Session

DescriptionStructural testing has been very successful in the VLSI manufacturing process to screen out faulty devices and provide high outgoing product quality. However, recent reported data from Google and Meta show that faulty chips are escaping the test programs and ending in causing serious trouble in field; e.g., Silent Data Corruptions (SDC). Meta recently reported at International Test Conference 2024 that approximately 78% of in field interruptions are attributed to confirmed hardware issues such faulty GPUs, faulty memories, etc. This calls for immediate improvements of used fault models and test patterns at manufacturing test.

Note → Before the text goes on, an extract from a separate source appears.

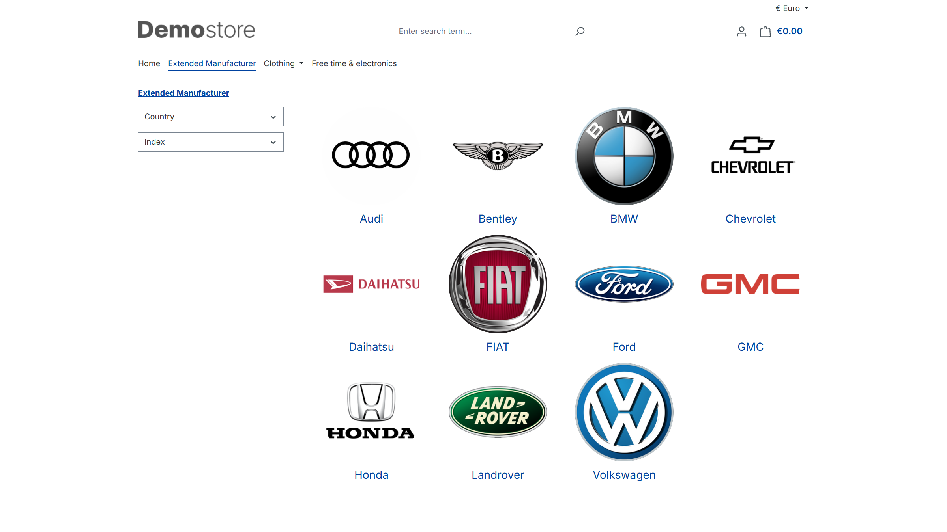Open the user account icon
947x532 pixels.
[x=741, y=32]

This session addresses the limitations of existing fault models and test generation, and highlights further direction for better fault modelling; both for logic and memory. The first talk shows the limitations of (commercial) existing solutions. For example, reliance on the stuck-at fault model persists even though data extracted from the test literature reveals that the percentage of defects that exhibit stuck-at fault behaviour has significantly reduced over the years; real data measurements will be provided to support statement. The second talk shows how increasing random process variations in advanced low-nanometer nodes are introducing timing marginalities that can cause unpredictable failures under adverse operating conditions; such marginalities are not considered during test generation for structural manufacturing tests yet. Consequently it is not detected by currently used industrial test programs leading to a significant number of test escapes. The third talk presents Device-Aware-Test; a new approach that aims at closing the gap between fault models and real defects. The approach is demonstrated on an industrial STT-MRAM design.